Here is one of the most enjoyable and illuminating books ever published for the music lover, a feast of delightful anecdotes that reveal the all-too-human side of the great composers and performers.
There are stories of appetites (Handel eating dinner for three), embarrassments (Brahms falling asleep as Liszt plays), oddities (Bruckner's dog being trained to howl at Wagner), and devotions (a lovely admirer disrobing in tribute to Puccini). There are memorable accounts of Stravinsky telling Proust how much he hates Beethoven, of Tchaikovsky's first bewildering telephone call, of Dvorak's strange love of pigeons, and of Verdi's intricate maneuvering to keep the now-famous melody of "La donna è mobile" top secret.
There is also wonderful trivia (Beethoven loved to cat "bread soup" made with ten raw eggs), along with eccentric strategies (Verdi, disturbed by the sound of street organs playing arias from his operas, hired them all for a season and kept them locked in a room). There are examples of musicians munificent generosity (Haydn called Mozart "the greatest composer known to me, either in person or by name"), and scathing dismissal ("Have you heard any Stockhausen?" the conductor Sir Thomas Beecham was asked. "No," he replied, "but I believe I have trodden in some").
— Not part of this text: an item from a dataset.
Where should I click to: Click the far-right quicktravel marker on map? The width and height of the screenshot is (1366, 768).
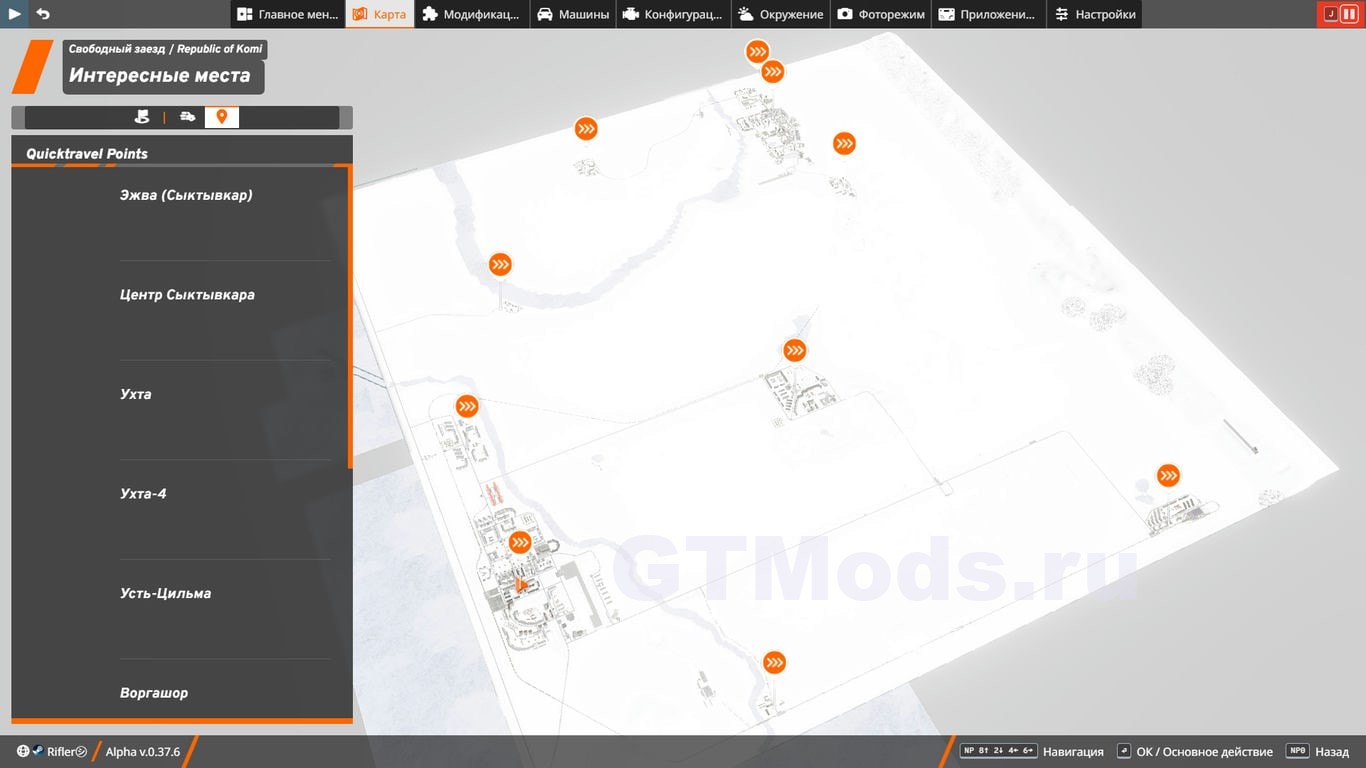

Collected from thousands of books, articles, and unpublished manuscripts (with historical sources provided in extensive notes), these anecdotes appear in their original form, throwing fresh light on familiar figures in the musical hall of fame. For browsing, reading, research and amusement, this book is a grand entertainment for concert-goers, record-buyers, operamanes, gossips and music lovers everywhere.